# Can dd be used on a live system?



## jemate18 (Feb 15, 2009)

I have an FreebSD 7.1 ftp server setup... I access it via ssh on my laptop in our office.

If i'm in that system through ssh, can i use dd to back the full HD including the partition tables and all? 

dd if=/dev/ad0s1 of=/usr/home/yyy/backup 

then how do i get that backup to be stored in my laptop? Do i have to log off via ssh and use scp for it? 
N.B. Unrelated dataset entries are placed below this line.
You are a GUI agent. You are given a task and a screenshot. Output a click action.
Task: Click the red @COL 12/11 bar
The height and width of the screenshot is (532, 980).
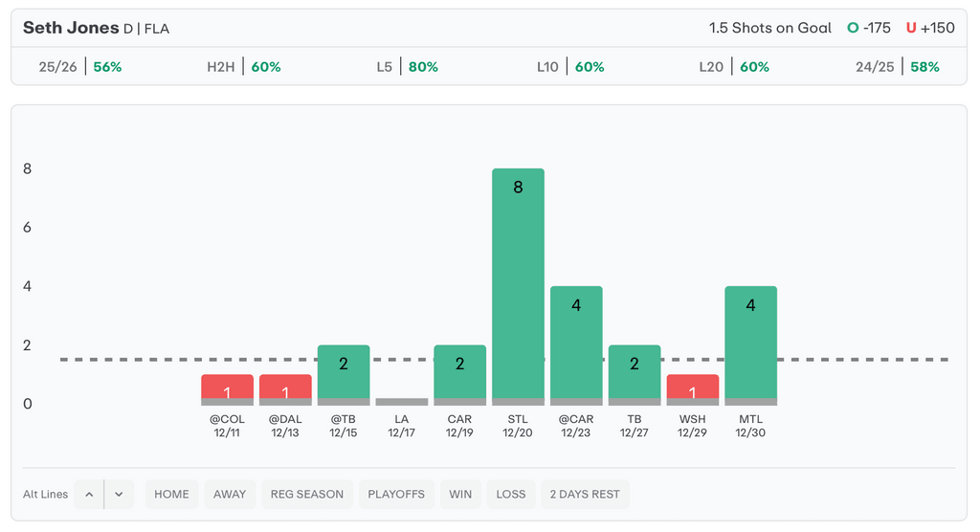[227, 388]
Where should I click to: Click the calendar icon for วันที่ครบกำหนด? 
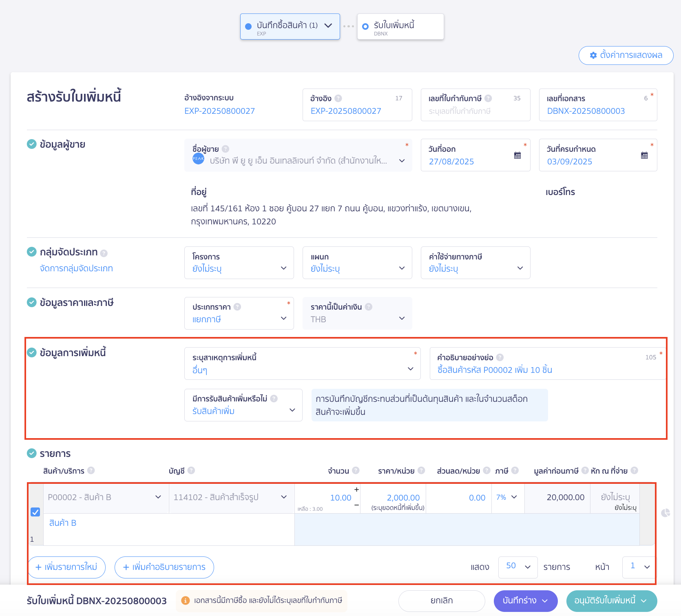[x=644, y=155]
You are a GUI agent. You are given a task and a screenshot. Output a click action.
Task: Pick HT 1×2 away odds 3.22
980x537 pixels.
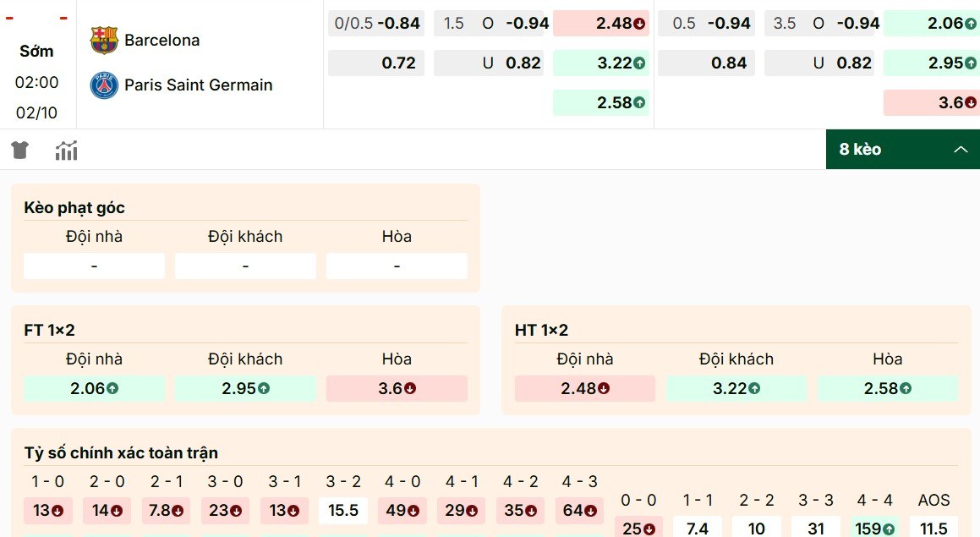point(736,389)
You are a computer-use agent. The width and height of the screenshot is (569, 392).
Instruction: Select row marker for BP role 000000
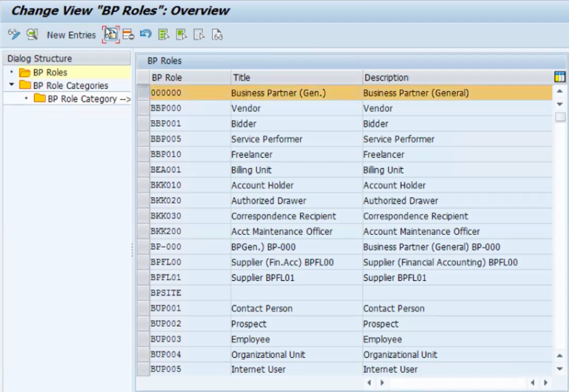143,93
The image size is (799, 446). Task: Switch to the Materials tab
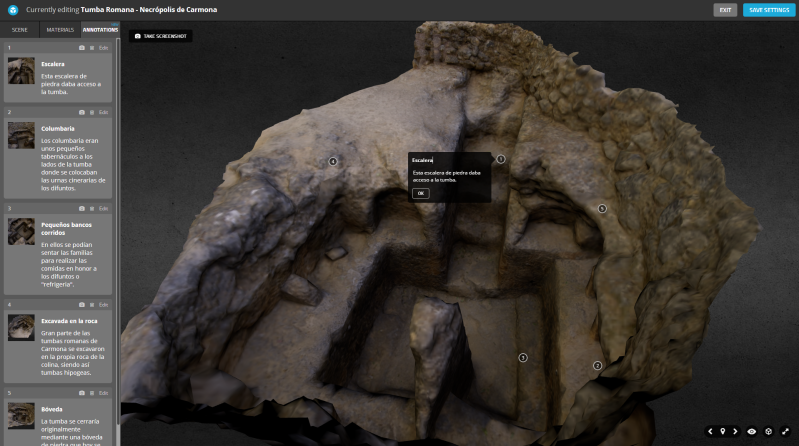click(59, 30)
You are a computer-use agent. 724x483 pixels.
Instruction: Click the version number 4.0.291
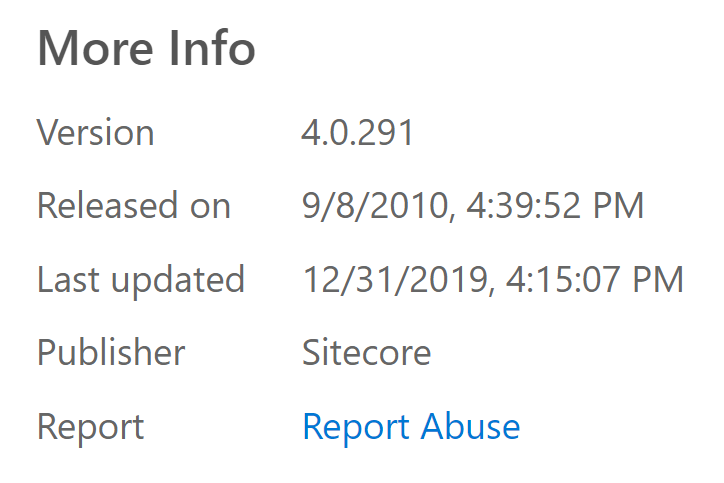(x=358, y=133)
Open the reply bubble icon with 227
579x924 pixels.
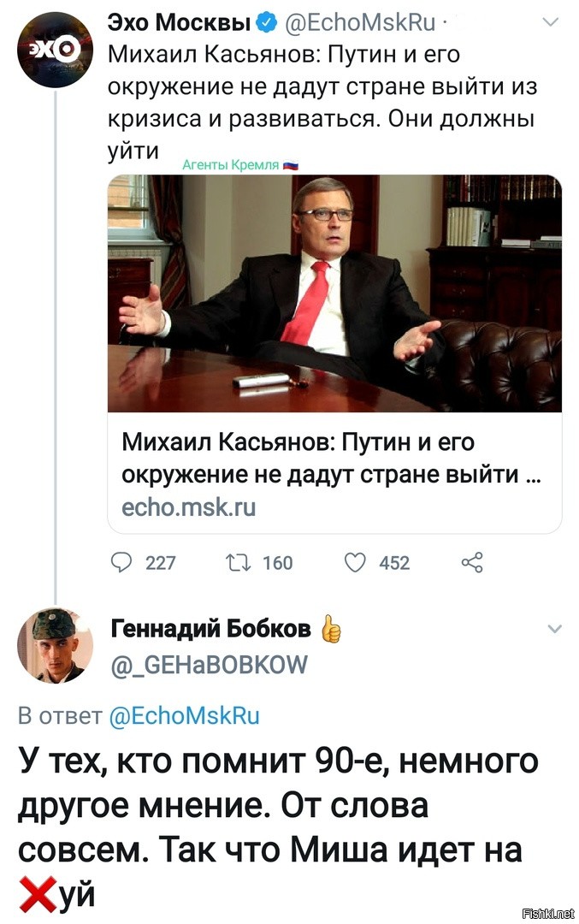pyautogui.click(x=121, y=563)
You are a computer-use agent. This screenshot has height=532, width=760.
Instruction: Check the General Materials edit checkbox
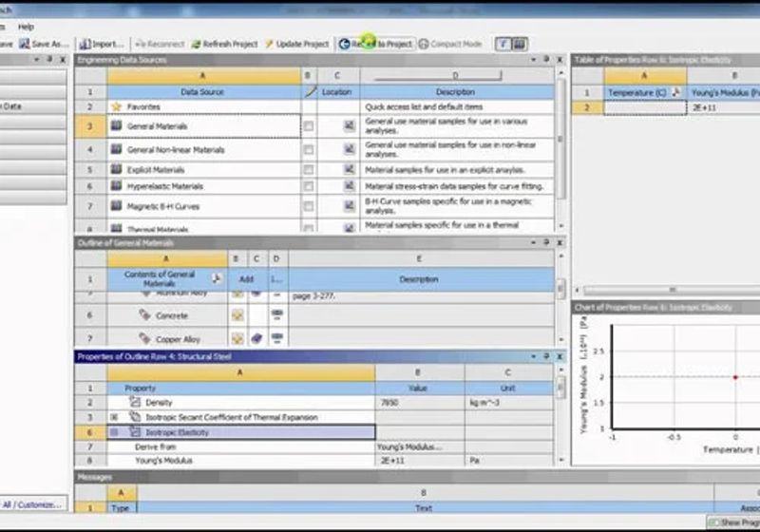308,126
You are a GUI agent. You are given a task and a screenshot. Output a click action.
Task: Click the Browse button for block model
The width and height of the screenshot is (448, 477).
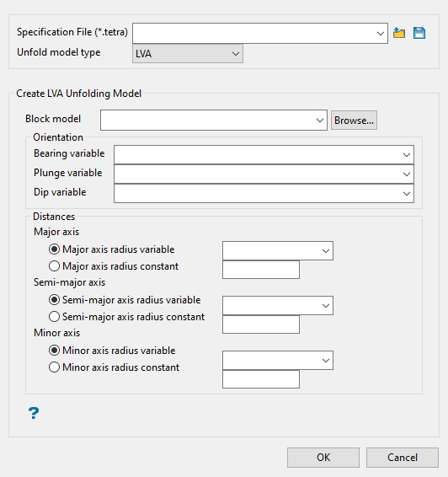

Other thing.... if i execute dd with someone transacting/downloading with FTP on that server.. Will dd fail?

Thanks


----------



## Pushrod (Feb 16, 2009)

I don't see dd failing. What I do see is it potentially copying data that is not in a consistent state, making the copy partially corrupt. If you mount it read-only while you dd, you should be fine.


----------



## graudeejs (Feb 16, 2009)

if you use UFS2, man dump, man restore
they cover how to back up over internet
or
http://forums.freebsd.org/showthread.php?t=185
fallow this, and when finished simply use scp to copy over net


----------



## vermaden (Feb 16, 2009)

killasmurf86 said:
			
		

> and when finished simply use scp to copy over net


You can use pipe to sent it directly without using local space:
[cmd=]% dump -0 -f - /home | ssh backup@server.org -c blowfish "gzip -c -9 | dd > /storage/backup/home.dump.gz"[/cmd]


----------